Tom Hoffman struck a chord with his most recent post:
| …to present his work at a fake educational technology conference I’m pretending to begin planning. The working title is “Why doesn’t all this shit work? 2004.” The imaginary theme is “Cheap, robust technologies to make the computers actually work in your school.” Or something like that. Topics would hypothetically include Rendezvous, K12LTSP, LDAP, RSS, weblogs and wikis, wifi, when to use PHP, where you can use Python, how to buy gear on EBay, how to figure our what’s wrong with and return that new computer that crashes intermittently but persistently but passes all the manufacturer’s diagnostics, etc. I’ll round up some imaginary sponsors at NECC. |
Why doesn’t all this shit work? 2004. I love it. A first love of mine at the intersection of programming and toys is the LEGO Mindstorm. Truthfully, the toy just works, but there is a lot of ugly to managing between 15 and 30 of these things in an educational setting. Batteries, hardware, connectivity to the host PC… everything.

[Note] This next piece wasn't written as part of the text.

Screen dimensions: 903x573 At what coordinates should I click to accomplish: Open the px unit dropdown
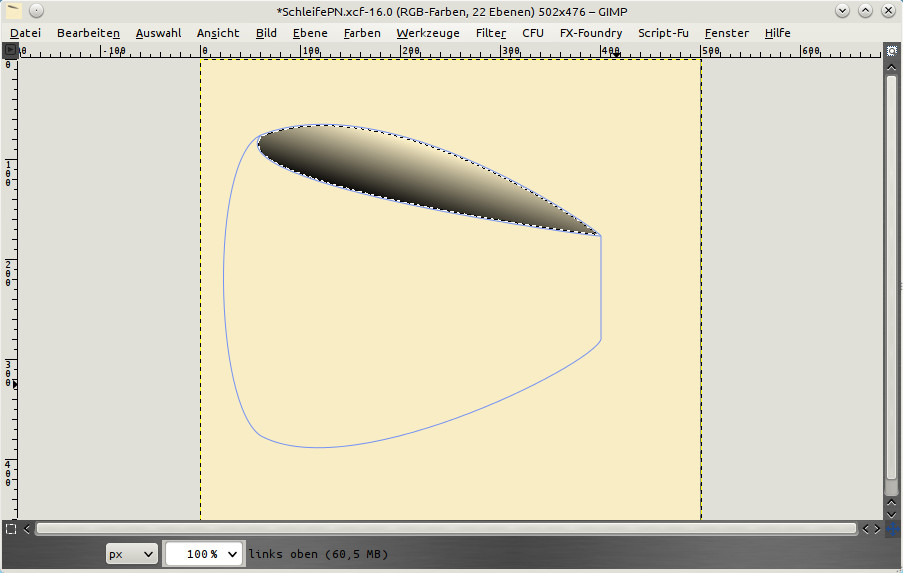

Supporting technology—simple or complex, useful or cool—in the classroom is hard work. This is made harder by the fact that many teachers A) don’t know what is available to them, B) don’t have time to learn the technologies, and C) have good reason to be wary of them in many cases. Switching from floppies to USB keydrives is a no-brainer—but what can LDAP do? Python? Students using weblogs? I’d add open-source courseware to the list—tools like Moodle, for example. I don’t understand why schools pay thousands upon thousands of dollars for products like WebCT and Blackboard when they could send those thousands of dollars (or none, if they prefer) to open-source projects that benefit the larger community in direct, observable ways.
Why doesn’t all this shit work, indeed. These are hard questions, and simple answers are needed before enabling and empowering technologies find their way into the schools in a broad, consistent manner.